• _Provided records_
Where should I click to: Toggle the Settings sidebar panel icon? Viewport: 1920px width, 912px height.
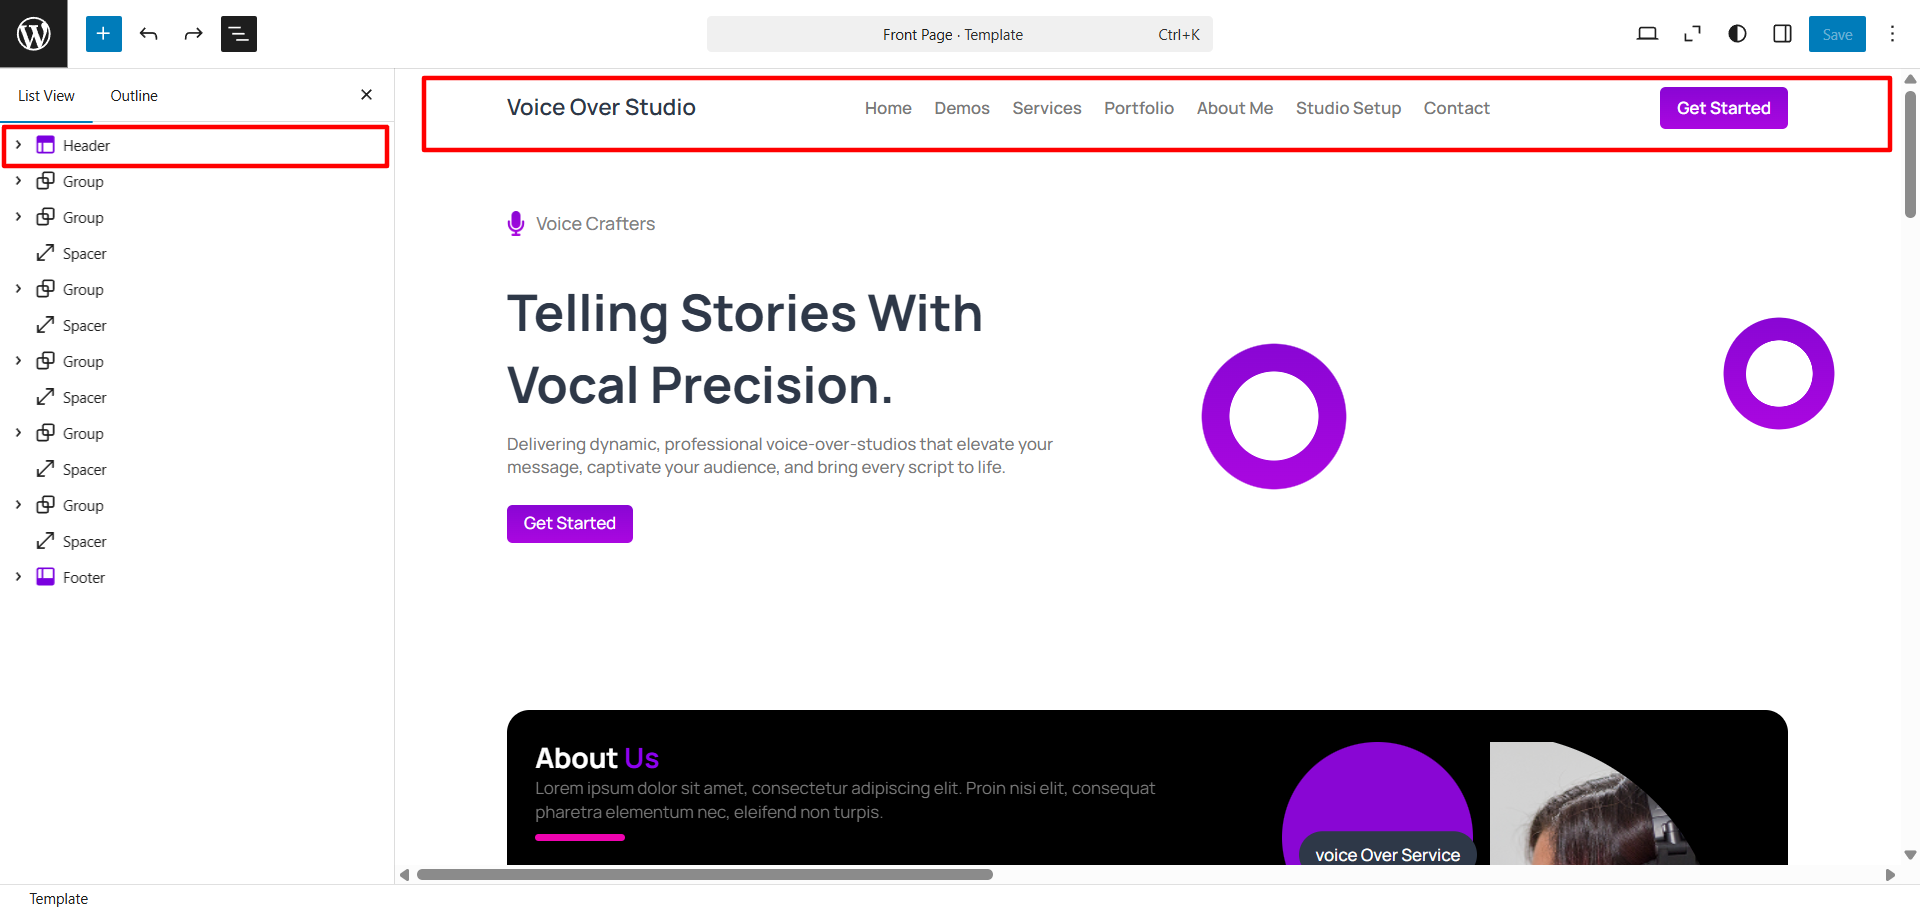point(1782,34)
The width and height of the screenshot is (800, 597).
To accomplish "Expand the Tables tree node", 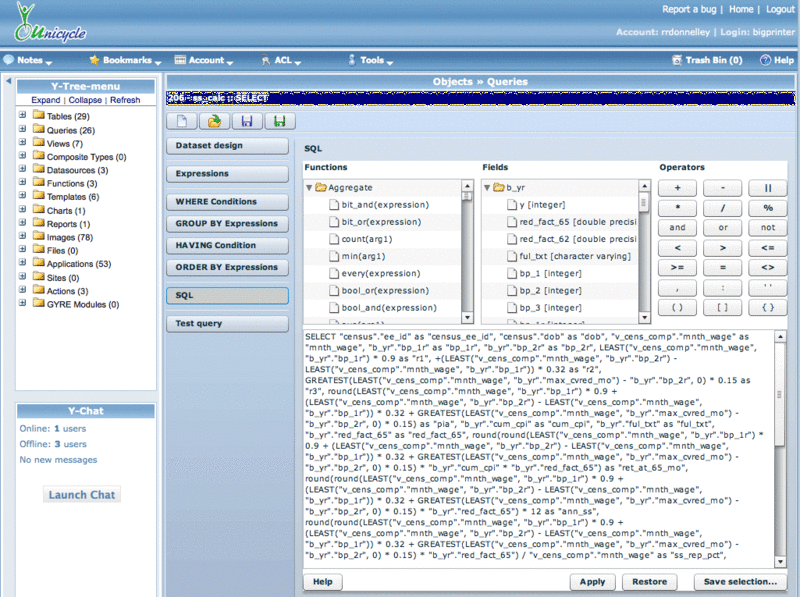I will [x=23, y=117].
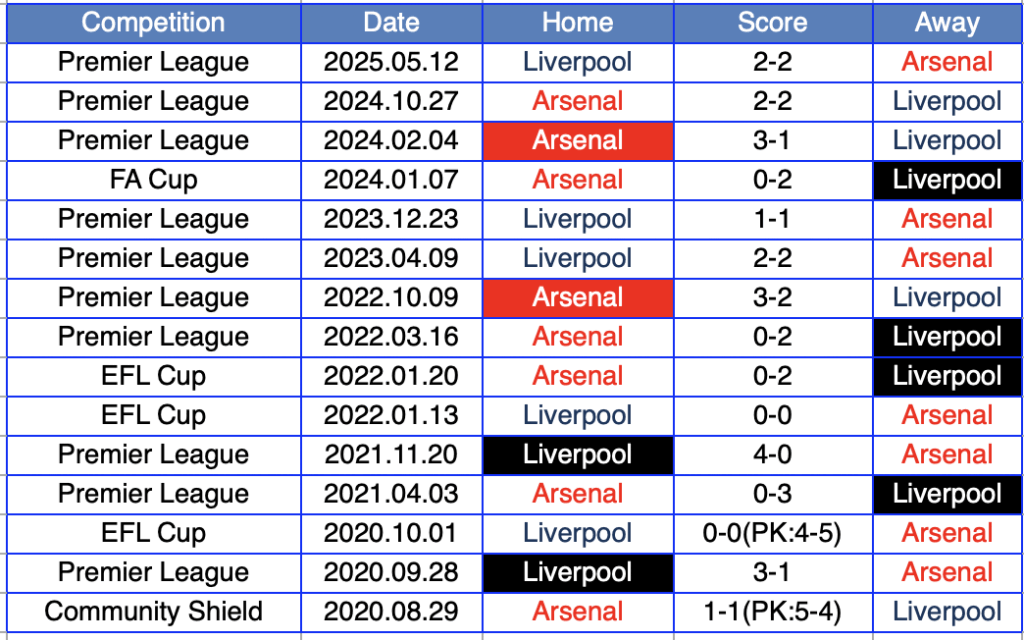Select the Away column header cell
The width and height of the screenshot is (1024, 640).
pos(948,23)
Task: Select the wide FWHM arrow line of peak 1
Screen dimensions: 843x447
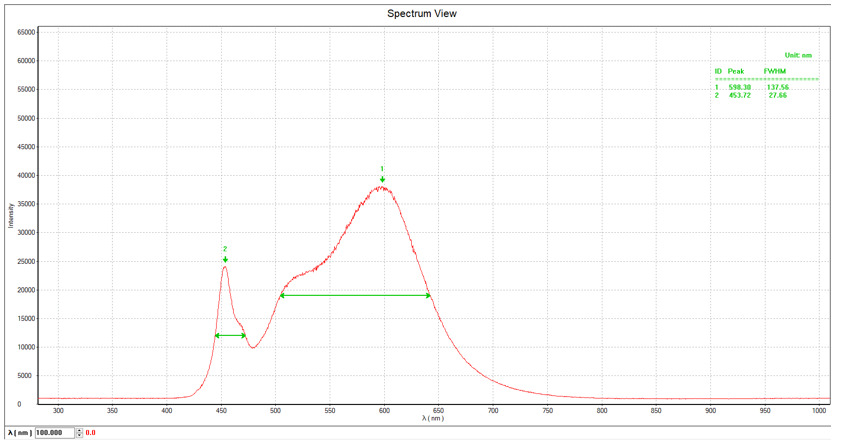Action: point(355,296)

• _Task statement_
An exact copy is needed of every line from the line containing "Task: Select the" to the last line of the records; pictures stay out of it.

• _Solution for this exercise_
Task: Select the wide FWHM arrow line of peak 1
Screen dimensions: 843x447
Action: point(355,296)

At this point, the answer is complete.